The refugee settlement at Dadaab was founded in 1991, growing to three locations — Hagadere, Ifo and Dagahale — that orbit the town of Dadaab like oversized moons around an asteroid. There are plans to build a fourth location, Ifo 2, but that has stalled because of disagreements with local leaders, who believe their people aren't getting enough benefit from the settlements, and are angry because new arrivals — about 1,000 people come from Somalia every week — live on the outskirts, on host community land, because they cannot find space within the existing refugee sites.

But a recent study commissioned by Kenya's Department of Refugee Affairs along with the Danish and Norwegian embassies shows that while the refugees do contribute to environmental degradation — mostly by cutting down trees and brush for firewood — the presence of the camps injects $14 million each year into the local economy. The local population here has risen tenfold in 20 years, far more than in the surrounding areas, and prices are low thanks to donor food resold on the open market. There are also jobs with the U.N. and other aid agencies, as well as business opportunities in the camps. And an estimated 27% of the local non-refugee population has ration cards and access to food distributed in the camps.

"Depending on the situation of the individual household, the positive and negative impacts will play out differently, but in total the study has established significantly more important positive impacts on the host area than negative," the report said.

Those economic positives have not eased tension between refugees and locals, but, for now Dadaab is a place that seems a puzzle no one particularly wants to solve. It is a hodge-podge of temporary solutions that have stayed temporary but in effect for 20 years. One of the most obvious examples of that involves the refugees who arrived here when they were just toddlers and have grown up, learned English and been educated in the camps. Kenya prevents them from getting jobs beyond what is known as incentive work, in which refugees get a token salary, sometimes $50 a month.

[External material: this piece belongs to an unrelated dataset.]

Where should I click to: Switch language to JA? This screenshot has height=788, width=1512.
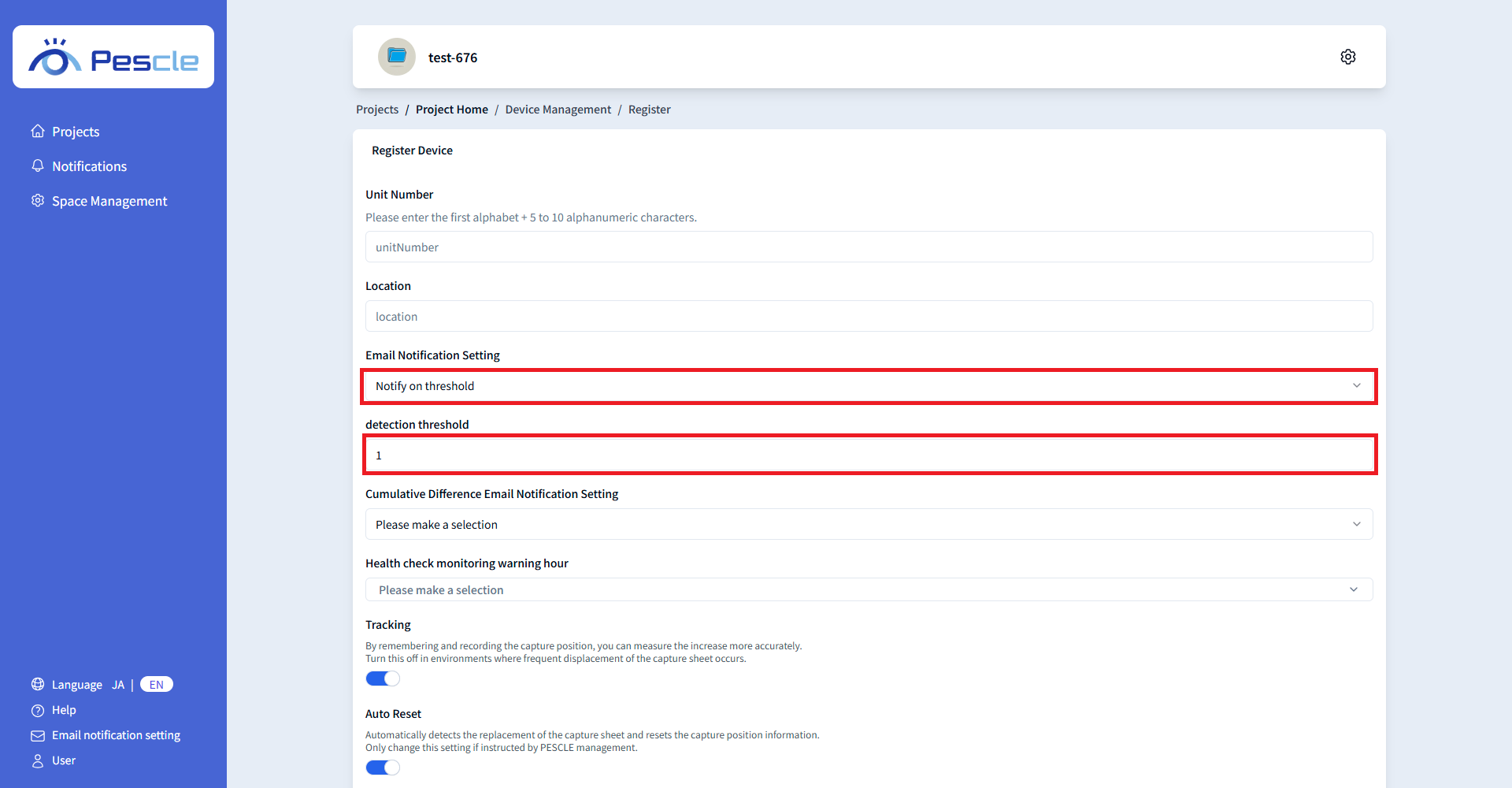(x=118, y=685)
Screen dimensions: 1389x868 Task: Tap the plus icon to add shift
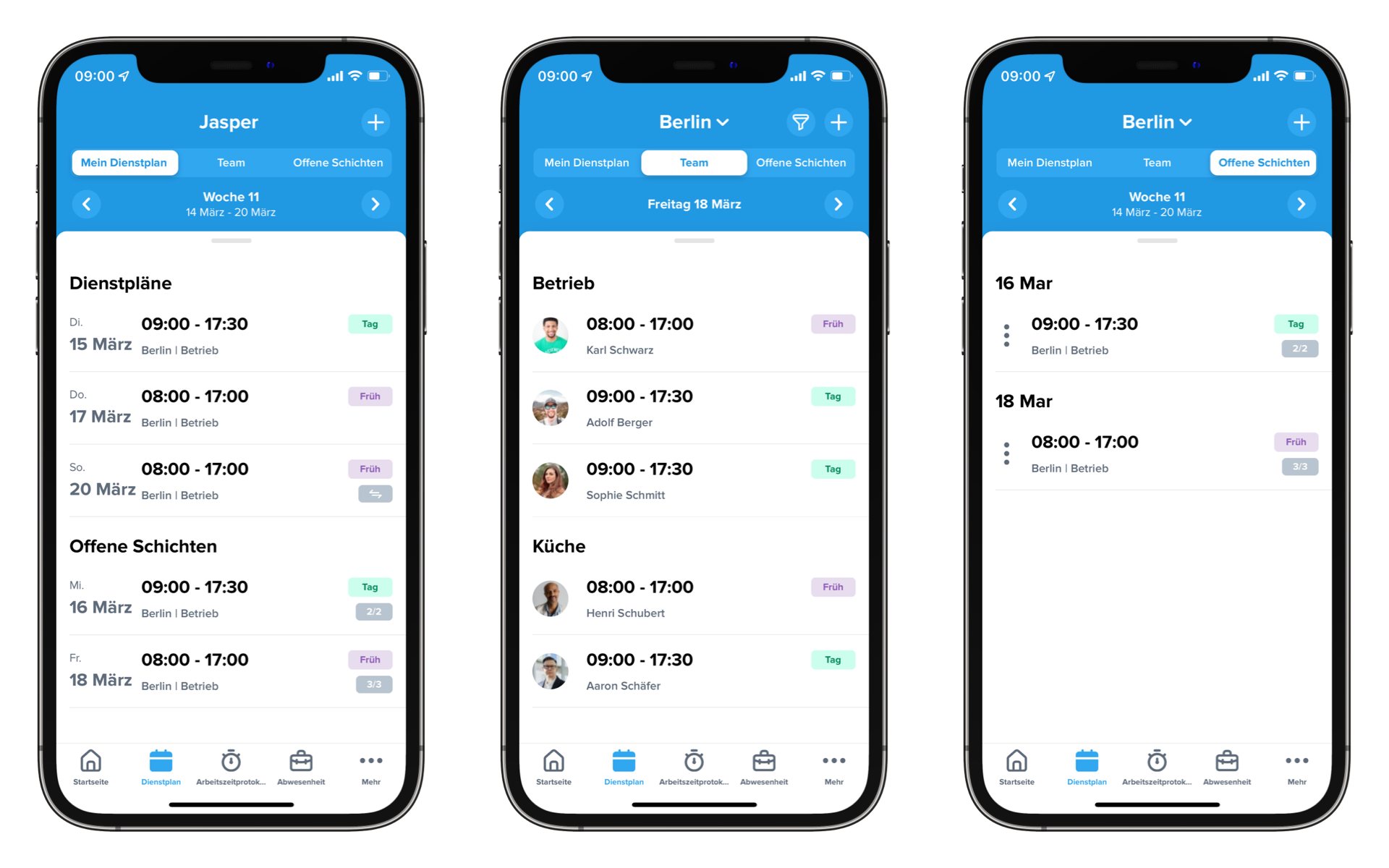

In the main, the leaders among the refugee youth are an extraordinary bunch. They have spent almost all their lives in Kenya and were educated here; and they have no intention of going back to Somalia. Some speak excellent English and they seethe with frustration in part because they claims that the Kenyan government is breaking its own refugee laws and international conventions that prohibit discrimination against refugees. "This is not fair. We have been given the knowledge," says Abdullahi Hussein Sheikh, 29, the youth camp chairman at Dagahale. "We are supposed to be paid as much as Kenyans"

Meanwhile, the government has said that the camps are a potential security and terrorism threat, particularly now that Somalia's al-Shabab rebels have allied themselves with al-Qaeda.

The U.N. says there are now 6,000 grandchildren of the original arrivals — the people who came that first year, in 1991. Many will grow old waiting here, and as the cemeteries dotted around the camps attest, some will die waiting here.

They are all waiting either for a Somalia safe enough to return to; or to be resettled in Europe or the United States. But Somalia hasn't seen a functioning government since 1991, the year the camps opened, and with its transitional government weakened by al-Shabab rebels and endless political turf battles, it seems unlikely that Somalia will return to peace for many more years. Only a few thousand people every year are resettled abroad, a tiny number considering that thousands more arrive in the camps every month.

Even though people are generally well fed, the sense of despair and sadness is overwhelming in the camps, its hallmark the sense of waiting for the chance to be anywhere but Dadaab. "There is a need to shift the refugee policy," Richard Floyer Acland, head of the U.N. Refugee sub-office in Dadaab, tells TIME. "People who have never even seen Somalia — can you keep treating them as foreign refugees?"